关于您的系数为何会翻转,当您将目标变量的编码倒置时,这可能会发生。
例如,如果对Statmodels模型进行了训练,而0是一个失误,而1个目标是一个目标,那么对Sklearn模型进行了训练,而0是一个目标,而1个是失败的。
老实说,从您给我们的信息中很难看出。但是,关于您发布的代码,请记住以下几件事:
m1
正在使用您发布的代码中不存在的对象进行培训(x_train
和<代码> y_train 未声明)。x
,x_train
或x_test
)中没有只有一列。y.astype('cattory')
。基本上,请确保
y
,y_train
和y_test
均以相同的方式编码,并设置m1 = m1 = logisticRegress(nunnty = logisty = '无')
。我认为,
距离
的系数是负面的,因为得分的目标应该变得越远,因此距离越远。The algorithms for Logistic Regression are different in statsmodels and sklearn. Sklearn uses L2 penalty by default, which means that the loss function has a quadratic term for the coefficients to drive them as close to zero as possible.
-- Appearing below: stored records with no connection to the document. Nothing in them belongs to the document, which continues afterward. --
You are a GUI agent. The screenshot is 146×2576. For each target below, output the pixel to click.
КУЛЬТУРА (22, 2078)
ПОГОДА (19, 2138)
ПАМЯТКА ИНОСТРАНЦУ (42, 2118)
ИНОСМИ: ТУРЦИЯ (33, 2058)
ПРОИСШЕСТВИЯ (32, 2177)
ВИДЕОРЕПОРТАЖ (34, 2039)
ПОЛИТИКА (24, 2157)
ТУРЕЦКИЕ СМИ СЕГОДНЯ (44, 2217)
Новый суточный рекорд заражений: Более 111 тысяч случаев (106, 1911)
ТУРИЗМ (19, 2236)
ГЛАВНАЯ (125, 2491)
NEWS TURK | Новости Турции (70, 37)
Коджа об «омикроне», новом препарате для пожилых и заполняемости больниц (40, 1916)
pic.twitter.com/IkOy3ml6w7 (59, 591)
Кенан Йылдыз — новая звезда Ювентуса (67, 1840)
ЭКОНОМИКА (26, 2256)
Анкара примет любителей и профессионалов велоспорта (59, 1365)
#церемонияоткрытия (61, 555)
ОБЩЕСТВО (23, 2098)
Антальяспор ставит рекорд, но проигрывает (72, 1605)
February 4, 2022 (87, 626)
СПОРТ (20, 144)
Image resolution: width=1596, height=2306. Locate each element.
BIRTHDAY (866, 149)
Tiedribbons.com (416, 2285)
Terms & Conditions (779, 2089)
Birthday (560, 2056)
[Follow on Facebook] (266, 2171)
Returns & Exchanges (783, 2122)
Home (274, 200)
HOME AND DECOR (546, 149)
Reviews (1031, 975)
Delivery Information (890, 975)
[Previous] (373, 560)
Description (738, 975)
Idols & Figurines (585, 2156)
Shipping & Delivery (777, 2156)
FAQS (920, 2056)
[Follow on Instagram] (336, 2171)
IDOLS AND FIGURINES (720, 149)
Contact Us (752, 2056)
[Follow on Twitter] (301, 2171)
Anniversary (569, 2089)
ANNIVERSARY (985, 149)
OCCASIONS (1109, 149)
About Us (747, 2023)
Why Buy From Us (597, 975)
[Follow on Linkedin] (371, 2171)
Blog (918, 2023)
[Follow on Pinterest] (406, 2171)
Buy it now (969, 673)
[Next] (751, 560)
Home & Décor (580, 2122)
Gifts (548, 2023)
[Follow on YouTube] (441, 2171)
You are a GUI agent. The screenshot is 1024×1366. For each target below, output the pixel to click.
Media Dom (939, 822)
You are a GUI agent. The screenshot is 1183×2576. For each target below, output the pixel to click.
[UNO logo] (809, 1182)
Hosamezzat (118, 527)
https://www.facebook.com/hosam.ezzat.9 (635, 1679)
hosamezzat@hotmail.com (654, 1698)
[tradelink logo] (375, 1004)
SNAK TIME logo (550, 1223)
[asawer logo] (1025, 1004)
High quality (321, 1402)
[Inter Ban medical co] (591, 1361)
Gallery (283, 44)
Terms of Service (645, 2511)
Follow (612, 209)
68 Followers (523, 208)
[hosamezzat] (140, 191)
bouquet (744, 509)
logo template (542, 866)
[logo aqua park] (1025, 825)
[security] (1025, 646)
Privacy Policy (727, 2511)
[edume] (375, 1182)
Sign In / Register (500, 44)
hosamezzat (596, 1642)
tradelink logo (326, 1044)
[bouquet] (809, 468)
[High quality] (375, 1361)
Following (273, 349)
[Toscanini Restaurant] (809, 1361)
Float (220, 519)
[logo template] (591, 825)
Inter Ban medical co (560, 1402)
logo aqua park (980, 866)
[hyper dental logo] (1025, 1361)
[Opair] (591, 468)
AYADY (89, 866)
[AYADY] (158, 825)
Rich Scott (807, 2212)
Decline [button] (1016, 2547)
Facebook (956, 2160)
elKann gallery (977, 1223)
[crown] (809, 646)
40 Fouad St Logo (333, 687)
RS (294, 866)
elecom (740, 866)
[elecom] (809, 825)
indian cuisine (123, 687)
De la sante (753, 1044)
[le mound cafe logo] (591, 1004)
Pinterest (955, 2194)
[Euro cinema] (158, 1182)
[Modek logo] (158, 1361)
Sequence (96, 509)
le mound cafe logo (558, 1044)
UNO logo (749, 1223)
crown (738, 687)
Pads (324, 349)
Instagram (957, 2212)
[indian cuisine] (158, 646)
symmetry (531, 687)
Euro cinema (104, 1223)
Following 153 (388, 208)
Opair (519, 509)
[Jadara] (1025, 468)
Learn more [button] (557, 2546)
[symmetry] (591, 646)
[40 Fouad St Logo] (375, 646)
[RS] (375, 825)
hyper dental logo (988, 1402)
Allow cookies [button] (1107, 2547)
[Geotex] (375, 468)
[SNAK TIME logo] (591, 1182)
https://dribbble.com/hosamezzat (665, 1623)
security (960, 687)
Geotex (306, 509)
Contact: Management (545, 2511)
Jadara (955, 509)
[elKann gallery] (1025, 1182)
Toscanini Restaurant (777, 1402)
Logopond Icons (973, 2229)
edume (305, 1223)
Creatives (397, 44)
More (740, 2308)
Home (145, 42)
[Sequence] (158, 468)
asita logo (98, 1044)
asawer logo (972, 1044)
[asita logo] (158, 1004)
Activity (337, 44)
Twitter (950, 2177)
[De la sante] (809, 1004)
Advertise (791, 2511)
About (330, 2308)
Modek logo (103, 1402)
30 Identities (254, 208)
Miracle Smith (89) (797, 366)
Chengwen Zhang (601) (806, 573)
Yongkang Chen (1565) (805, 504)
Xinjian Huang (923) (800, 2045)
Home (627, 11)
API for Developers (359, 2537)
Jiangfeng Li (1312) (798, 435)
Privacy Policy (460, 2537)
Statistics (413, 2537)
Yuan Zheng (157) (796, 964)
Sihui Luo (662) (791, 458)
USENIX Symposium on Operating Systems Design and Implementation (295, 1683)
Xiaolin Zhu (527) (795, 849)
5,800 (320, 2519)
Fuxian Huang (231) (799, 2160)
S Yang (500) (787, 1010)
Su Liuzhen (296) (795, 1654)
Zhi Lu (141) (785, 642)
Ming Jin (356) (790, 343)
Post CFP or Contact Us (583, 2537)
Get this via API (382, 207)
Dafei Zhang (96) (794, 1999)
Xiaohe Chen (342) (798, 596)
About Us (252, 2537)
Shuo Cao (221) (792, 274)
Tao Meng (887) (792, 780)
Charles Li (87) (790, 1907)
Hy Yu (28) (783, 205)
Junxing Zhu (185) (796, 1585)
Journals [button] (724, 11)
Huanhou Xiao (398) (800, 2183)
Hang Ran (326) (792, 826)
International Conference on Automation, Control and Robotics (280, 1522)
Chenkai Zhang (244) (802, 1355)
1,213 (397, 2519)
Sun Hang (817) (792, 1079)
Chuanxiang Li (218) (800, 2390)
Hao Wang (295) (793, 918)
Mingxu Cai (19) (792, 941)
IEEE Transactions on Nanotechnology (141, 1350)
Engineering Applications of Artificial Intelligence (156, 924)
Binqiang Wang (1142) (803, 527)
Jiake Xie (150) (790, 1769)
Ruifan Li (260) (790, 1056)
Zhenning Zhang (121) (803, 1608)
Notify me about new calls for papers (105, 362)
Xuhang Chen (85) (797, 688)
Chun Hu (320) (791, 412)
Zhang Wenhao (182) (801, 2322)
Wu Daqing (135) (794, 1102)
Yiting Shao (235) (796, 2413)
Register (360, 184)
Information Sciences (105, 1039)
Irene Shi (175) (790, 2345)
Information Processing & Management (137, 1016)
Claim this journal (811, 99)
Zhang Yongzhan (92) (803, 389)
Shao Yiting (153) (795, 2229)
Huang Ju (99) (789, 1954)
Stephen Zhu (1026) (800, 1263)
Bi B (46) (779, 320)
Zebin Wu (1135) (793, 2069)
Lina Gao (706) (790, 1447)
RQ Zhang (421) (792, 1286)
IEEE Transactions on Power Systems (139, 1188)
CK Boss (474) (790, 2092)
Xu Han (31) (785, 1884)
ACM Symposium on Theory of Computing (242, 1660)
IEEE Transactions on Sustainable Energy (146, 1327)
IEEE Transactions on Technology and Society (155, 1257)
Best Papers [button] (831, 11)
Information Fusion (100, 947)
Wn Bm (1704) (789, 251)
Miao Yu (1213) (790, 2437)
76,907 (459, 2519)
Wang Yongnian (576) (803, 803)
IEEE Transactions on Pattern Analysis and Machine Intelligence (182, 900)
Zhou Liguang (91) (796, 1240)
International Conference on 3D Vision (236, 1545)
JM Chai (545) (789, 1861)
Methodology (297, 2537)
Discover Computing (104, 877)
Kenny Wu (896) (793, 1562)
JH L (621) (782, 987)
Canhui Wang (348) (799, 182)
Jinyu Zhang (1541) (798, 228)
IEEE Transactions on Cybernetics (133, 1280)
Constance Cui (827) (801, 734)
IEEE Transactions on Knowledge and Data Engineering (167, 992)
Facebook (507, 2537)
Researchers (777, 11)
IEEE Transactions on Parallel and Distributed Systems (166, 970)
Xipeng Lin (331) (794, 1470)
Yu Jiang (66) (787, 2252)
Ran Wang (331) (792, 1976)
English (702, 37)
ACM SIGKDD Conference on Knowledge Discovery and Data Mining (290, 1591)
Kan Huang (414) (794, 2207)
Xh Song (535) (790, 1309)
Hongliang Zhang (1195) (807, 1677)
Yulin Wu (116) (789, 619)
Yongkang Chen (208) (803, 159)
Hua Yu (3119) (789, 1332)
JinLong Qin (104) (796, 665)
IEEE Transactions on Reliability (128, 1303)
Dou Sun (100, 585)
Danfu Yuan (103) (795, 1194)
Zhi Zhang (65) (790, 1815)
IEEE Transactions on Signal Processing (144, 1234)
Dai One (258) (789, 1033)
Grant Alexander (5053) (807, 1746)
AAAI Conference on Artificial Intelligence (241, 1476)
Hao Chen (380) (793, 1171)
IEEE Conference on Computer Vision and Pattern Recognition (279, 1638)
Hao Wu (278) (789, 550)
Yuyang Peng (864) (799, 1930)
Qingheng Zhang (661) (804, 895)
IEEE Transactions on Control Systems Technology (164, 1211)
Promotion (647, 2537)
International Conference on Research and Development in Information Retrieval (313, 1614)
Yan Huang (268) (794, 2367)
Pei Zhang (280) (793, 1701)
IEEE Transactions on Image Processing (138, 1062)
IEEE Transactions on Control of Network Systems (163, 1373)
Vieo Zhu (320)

Regarding why your coefficients have flipped, this can happen when you invert the encoding of your target variable.
For example, if the statmodels model was trained with 0 being a miss and 1 being a goal, and the sklearn model being trained with 0 being a goal and 1 being a miss.
To be honest, it's hard to tell from the info you have given us. However, here's a couple of things to keep in mind regarding the code you posted:
m1
is being trained with objects that do not exist in the code you posted (X_train
andy_train
are not declared).X
,X_train
orX_test
).y.astype('category')
.Basically, make sure that
y
,y_train
andy_test
are encoded the same way for both models and setm1 = LogisticRegression(penalty='none')
.In my opinion, it makes sense that the coefficient for
Distance
is negative because scoring a goal should become less likely the farther away you are.